* Begin *
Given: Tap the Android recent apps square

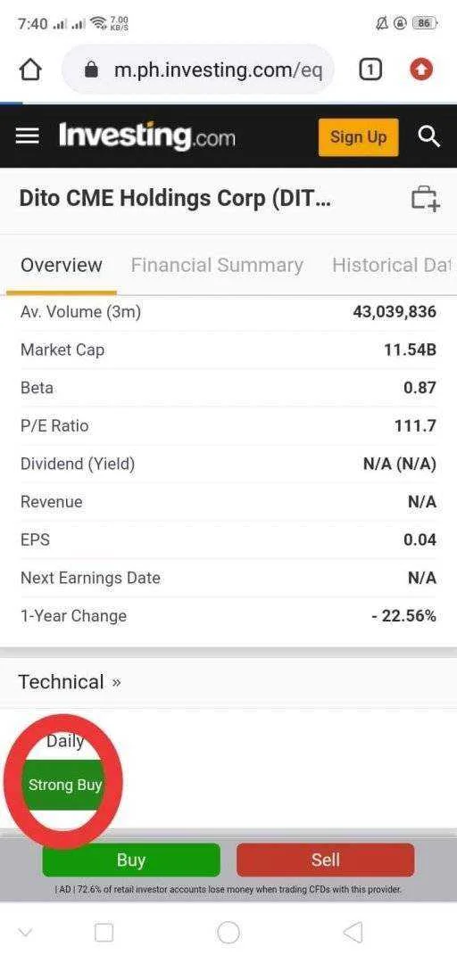Looking at the screenshot, I should pyautogui.click(x=104, y=933).
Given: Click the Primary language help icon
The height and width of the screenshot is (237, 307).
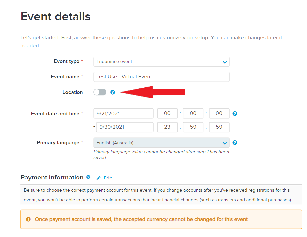Looking at the screenshot, I should (x=235, y=143).
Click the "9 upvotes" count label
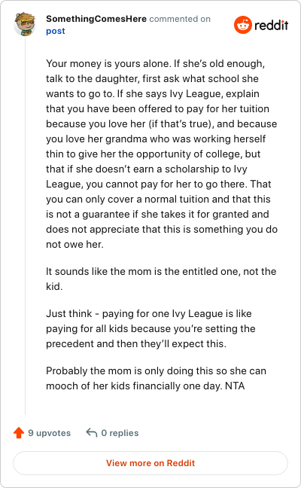301x488 pixels. coord(49,433)
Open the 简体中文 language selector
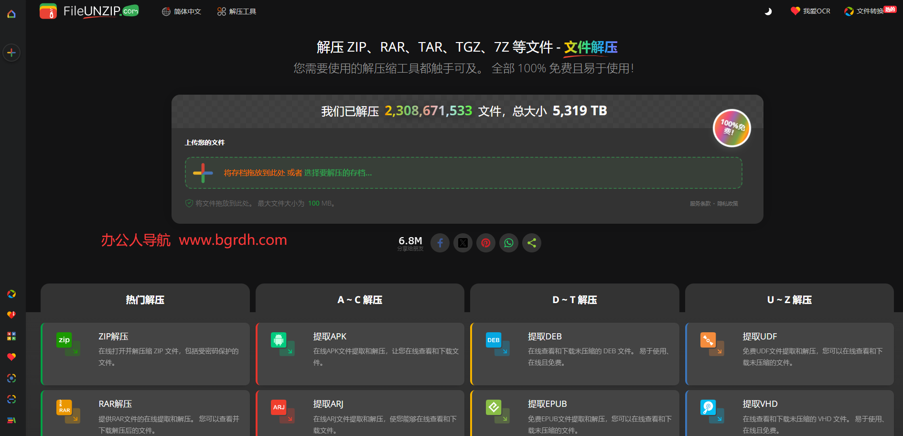Screen dimensions: 903x436 [x=182, y=11]
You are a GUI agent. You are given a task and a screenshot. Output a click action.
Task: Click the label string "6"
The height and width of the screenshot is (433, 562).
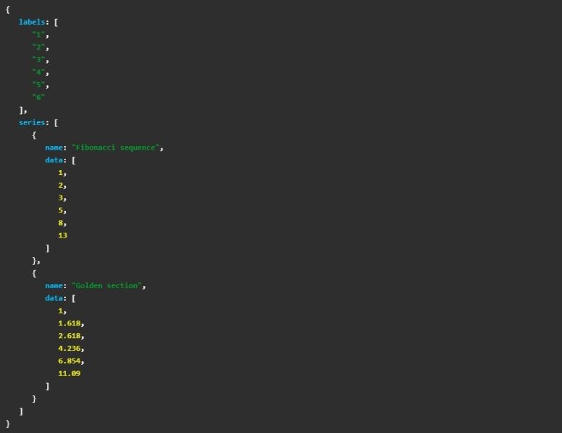click(39, 97)
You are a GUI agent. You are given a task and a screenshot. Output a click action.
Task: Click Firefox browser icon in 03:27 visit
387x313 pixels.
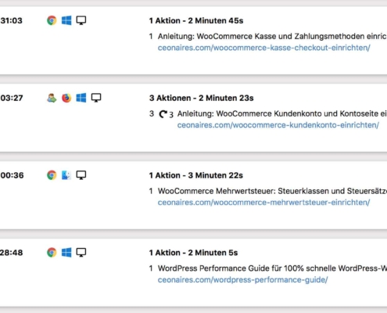[x=66, y=98]

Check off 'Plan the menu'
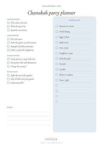coord(8,39)
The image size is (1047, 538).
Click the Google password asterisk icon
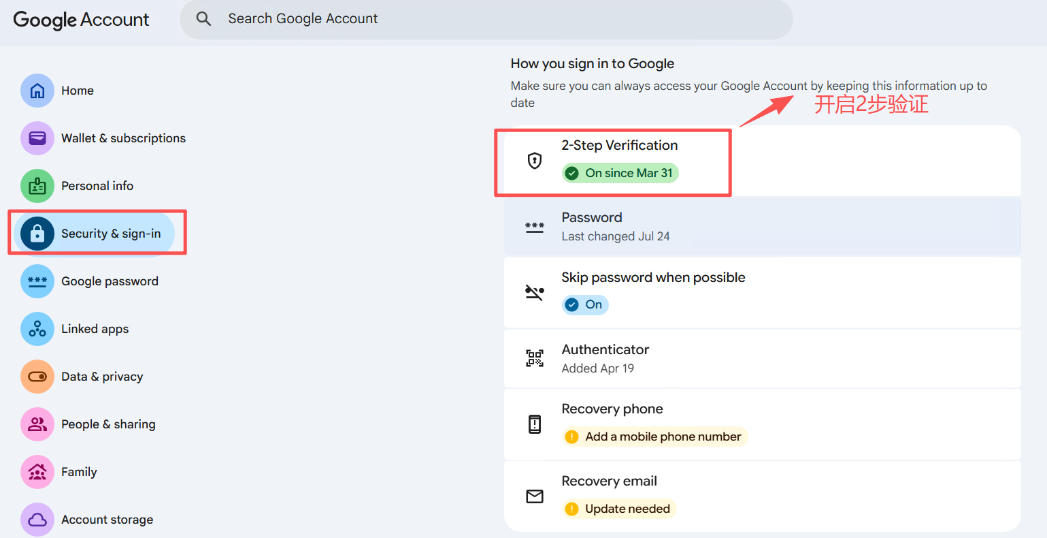coord(37,281)
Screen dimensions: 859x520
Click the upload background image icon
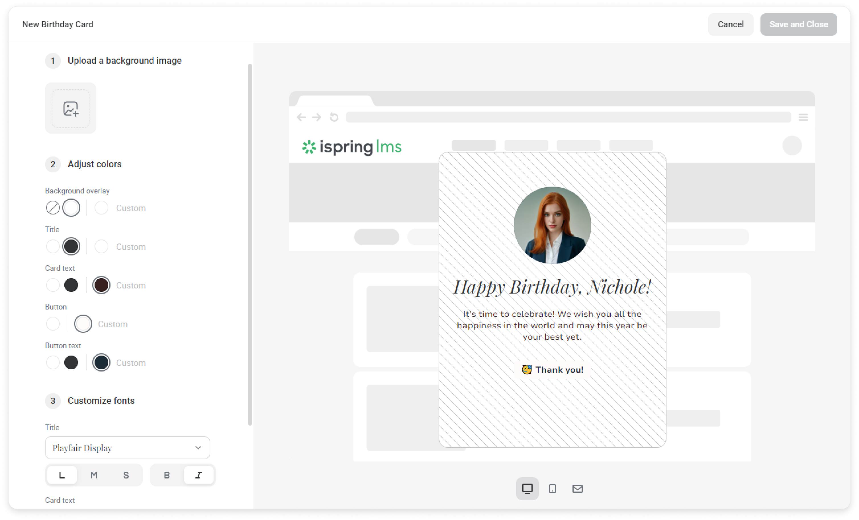pyautogui.click(x=70, y=108)
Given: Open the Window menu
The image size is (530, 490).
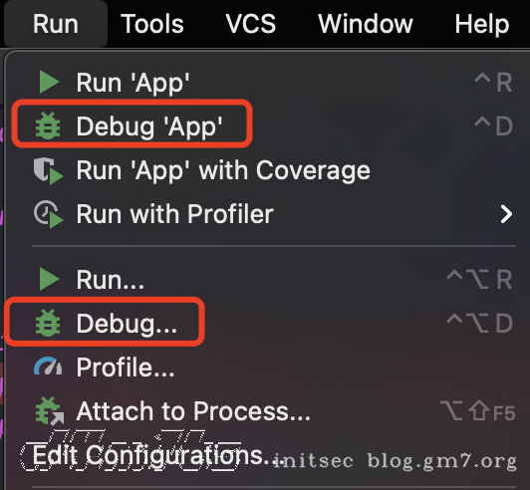Looking at the screenshot, I should click(366, 24).
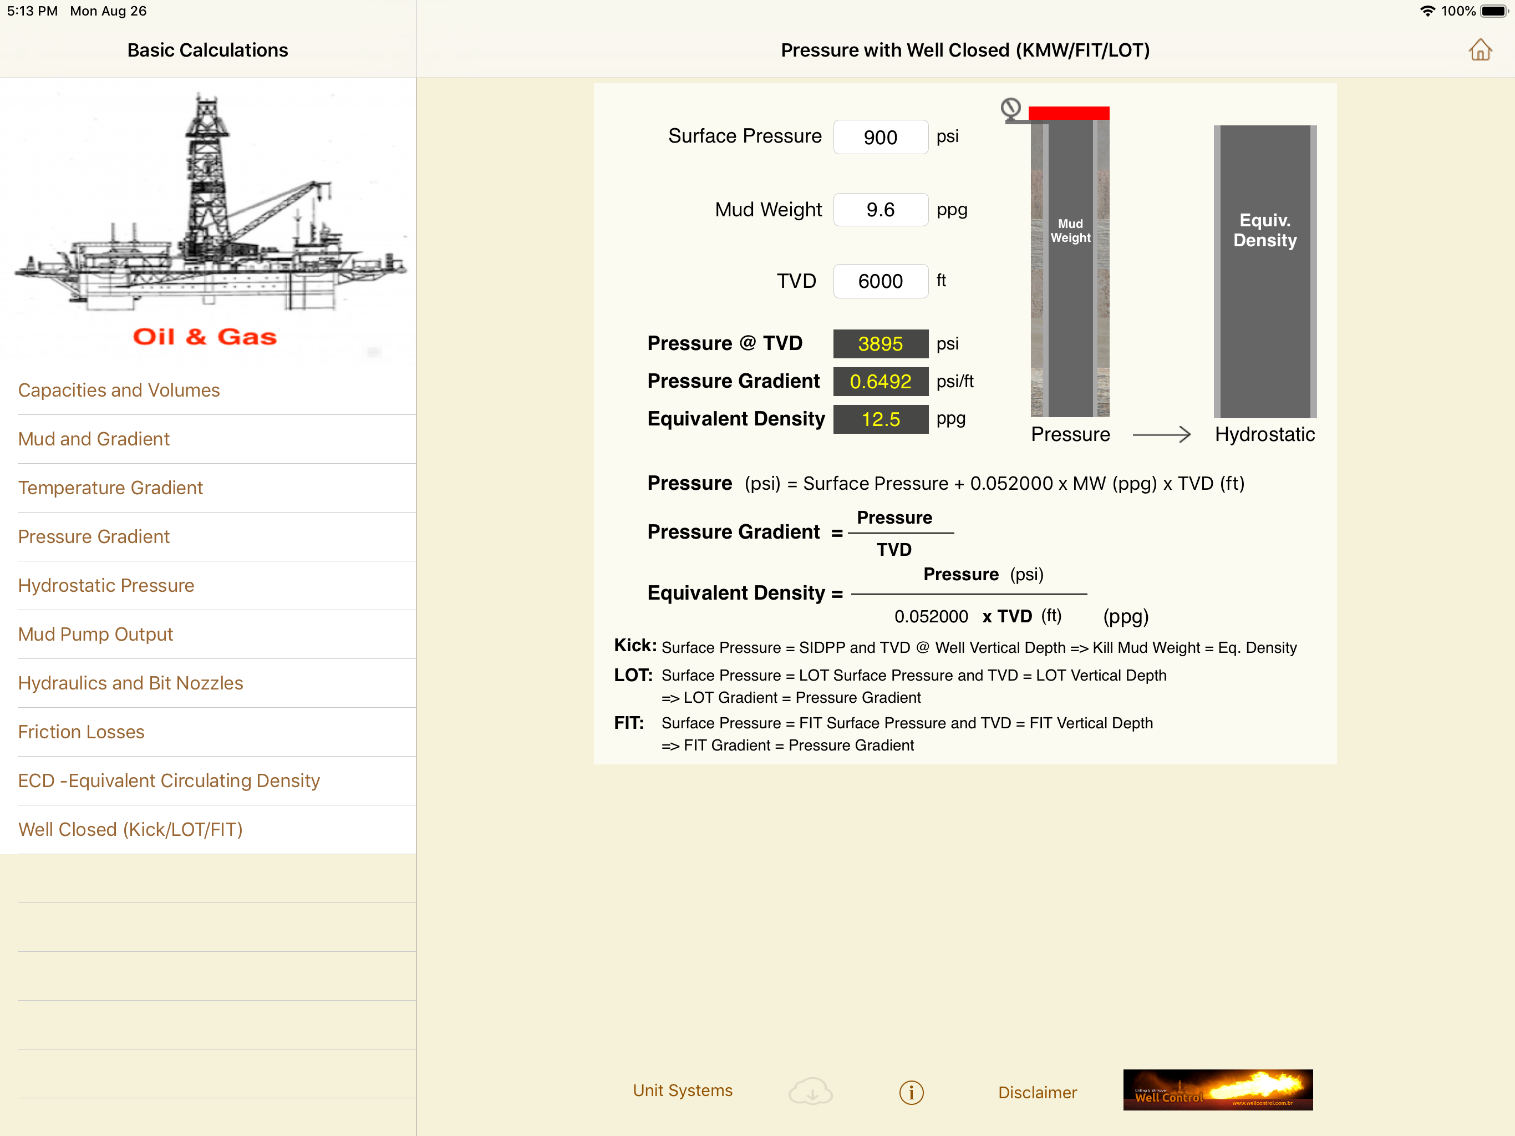This screenshot has width=1515, height=1136.
Task: Open Unit Systems settings
Action: point(682,1090)
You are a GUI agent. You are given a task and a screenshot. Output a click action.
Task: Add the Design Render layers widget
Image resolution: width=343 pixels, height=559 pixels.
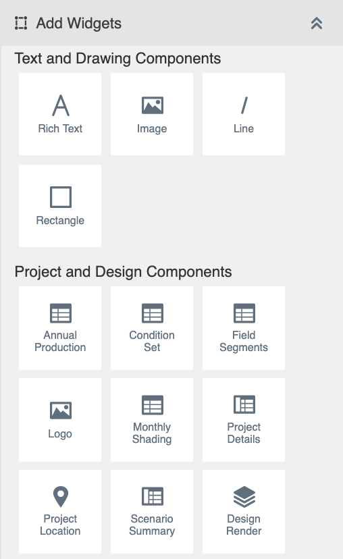244,512
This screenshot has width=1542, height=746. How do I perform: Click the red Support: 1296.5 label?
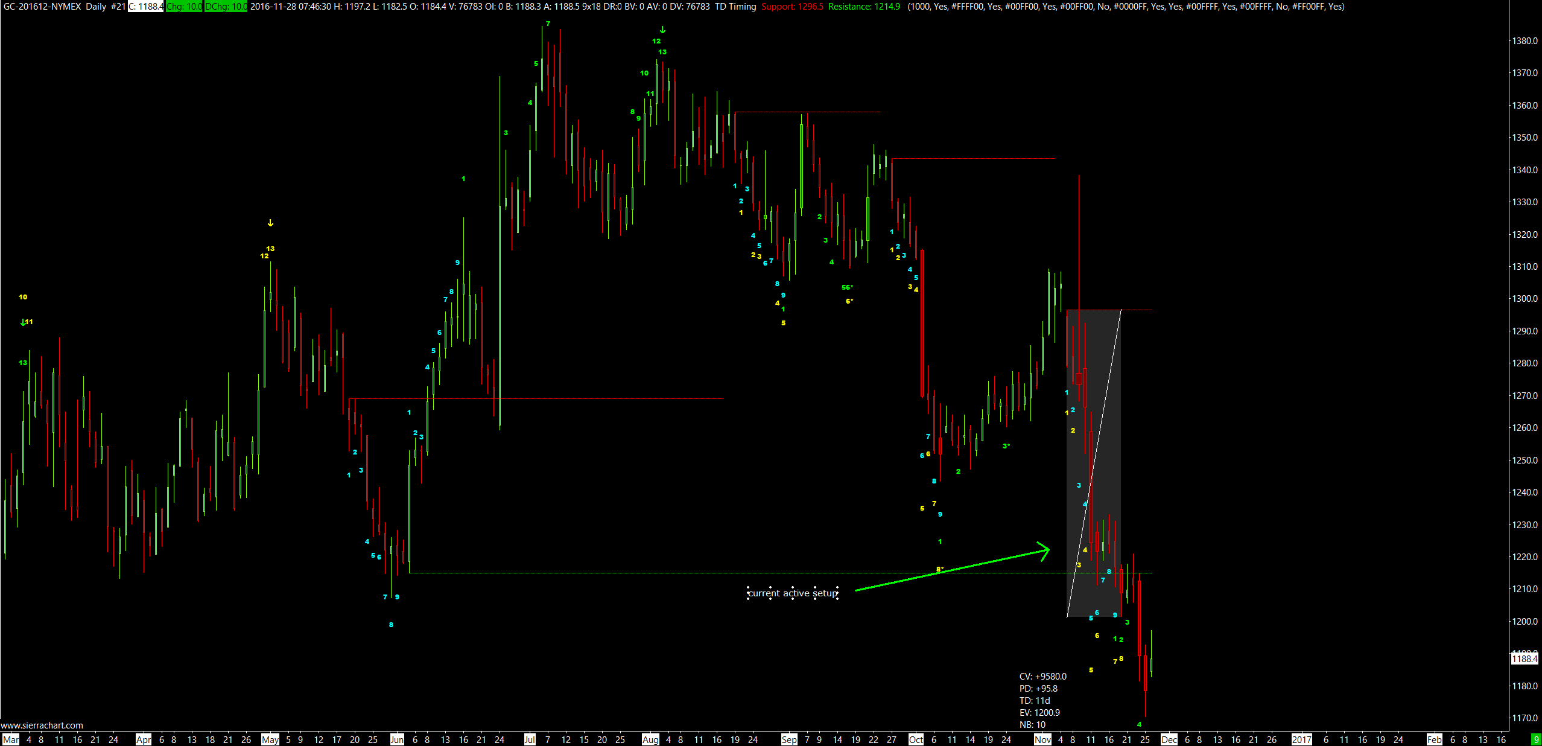[792, 7]
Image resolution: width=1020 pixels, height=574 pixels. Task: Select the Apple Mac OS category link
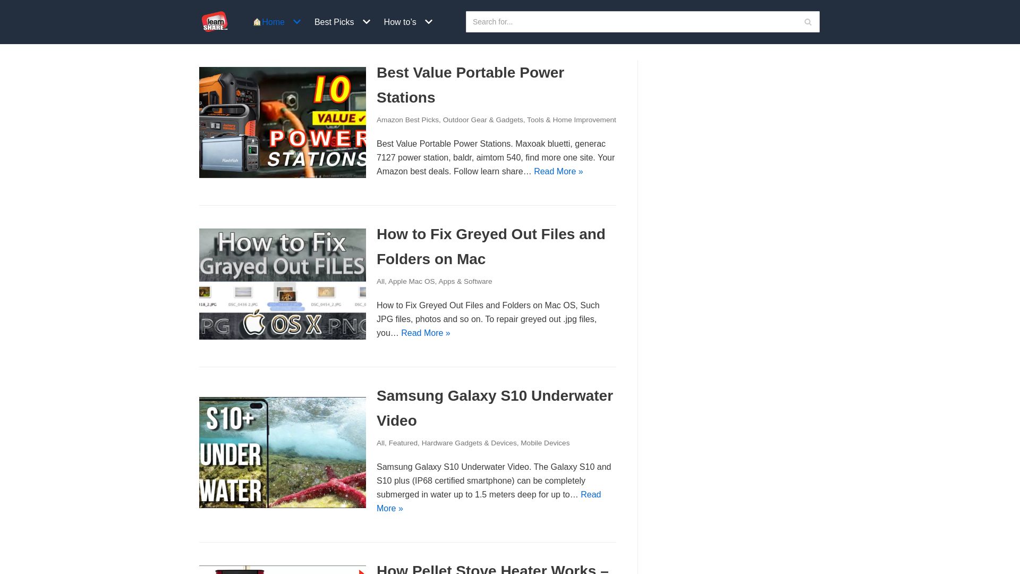pos(411,282)
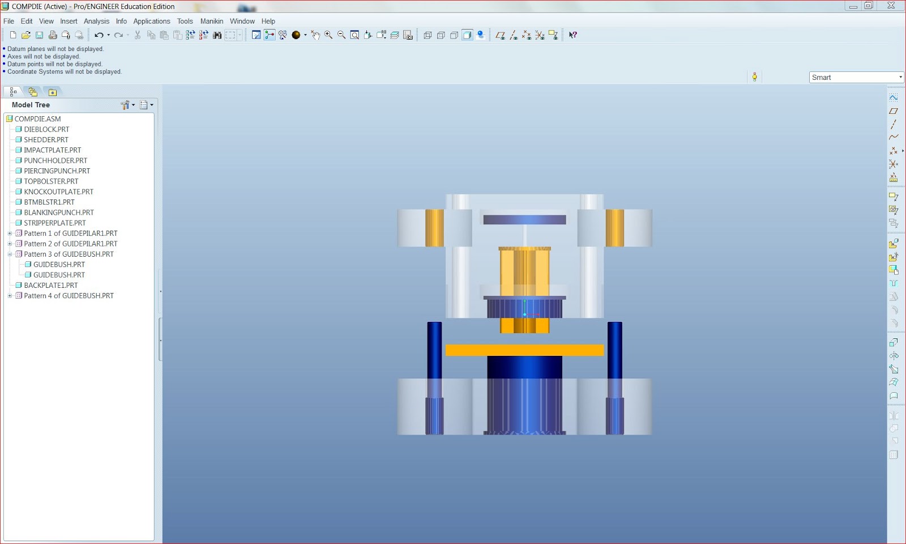This screenshot has height=544, width=906.
Task: Click the yellow bulb indicator above the graphics area
Action: pyautogui.click(x=755, y=77)
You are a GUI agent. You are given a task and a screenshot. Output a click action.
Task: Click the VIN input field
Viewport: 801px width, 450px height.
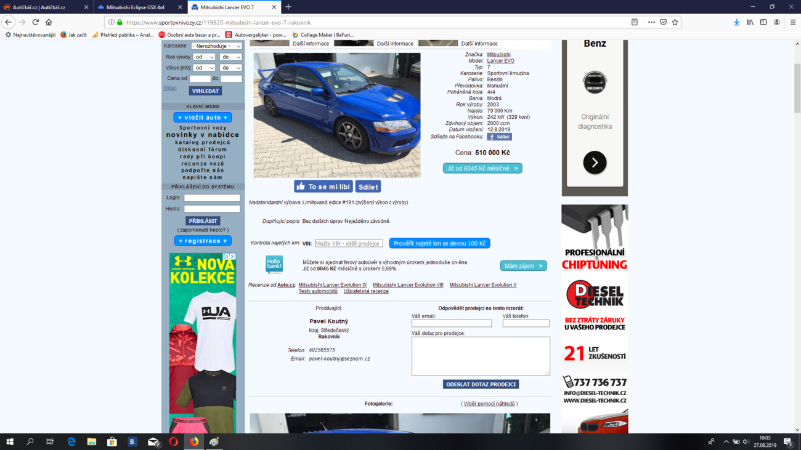(x=349, y=244)
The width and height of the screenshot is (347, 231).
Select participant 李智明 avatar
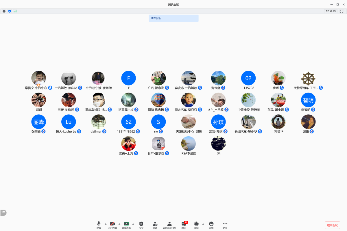308,100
* End *
* **Written request**
Put every line of the records above into a Markdown table with the columns Row and Line. Skip blank lines and leave out the pictures.

* **Response for this exercise**
| Row | Line |
|---|---|
| 1 | Given: Tap the Android recent apps square |
| 2 | Looking at the screenshot, I should pyautogui.click(x=104, y=933). |
| 3 | Given: Click the Primary language help icon |
| 4 | The height and width of the screenshot is (237, 307). |
| 5 | Looking at the screenshot, I should (x=235, y=143). |
| 6 | Click the "9 upvotes" count label |
| 7 | 301x488 pixels. coord(49,433) |
| 8 | Open the 简体中文 language selector |
| 9 | Screen dimensions: 903x436 [x=182, y=11] |
| 10 | You are a GUI agent. You are given a task and a screenshot. Output a click action. |
| 11 | Task: Click the label string "6" |
| 12 | The height and width of the screenshot is (433, 562). |
| 13 | click(39, 97) |
| 14 | You are a GUI agent. You are given a task and a screenshot. Output a click action. |
| 15 | Task: Click Firefox browser icon in 03:27 visit |
| 16 | 387x313 pixels. |
| 17 | [x=66, y=98] |
| 18 | Check off 'Plan the menu' |
| 19 | coord(8,39) |
| 20 | The image size is (1047, 538). |
| 21 | Click the Google password asterisk icon |
| 22 | coord(37,281) |
| 23 | Screen dimensions: 859x520 |
| 24 | Click the upload background image icon |
| 25 | pyautogui.click(x=70, y=108) |
| 26 | Given: Open the Window menu |
| 27 | The image size is (530, 490). |
| 28 | Looking at the screenshot, I should click(366, 24). |
| 29 | This screenshot has width=1515, height=1136. |
| 30 | Task: Open Unit Systems settings |
| 31 | Action: point(682,1090) |
| 32 | You are a GUI agent. You are given a task and a screenshot. Output a click action. |
| 33 | Task: Add the Design Render layers widget |
| 34 | Image resolution: width=343 pixels, height=559 pixels. |
| 35 | 244,512 |
| 36 | This screenshot has width=1542, height=746. How do I perform: Click the red Support: 1296.5 label? |
| 37 | [792, 7] |
| 38 | Image resolution: width=1020 pixels, height=574 pixels. Task: Select the Apple Mac OS category link |
| 39 | pos(411,282) |
| 40 | This screenshot has height=544, width=906. |
| 41 | Task: Click the yellow bulb indicator above the graphics area |
| 42 | Action: pyautogui.click(x=755, y=77) |
| 43 | You are a GUI agent. You are given a task and a screenshot. Output a click action. |
| 44 | Task: Click the VIN input field |
| 45 | Viewport: 801px width, 450px height. |
| 46 | (x=349, y=244) |
| 47 | The width and height of the screenshot is (347, 231). |
| 48 | Select participant 李智明 avatar |
| 49 | 308,100 |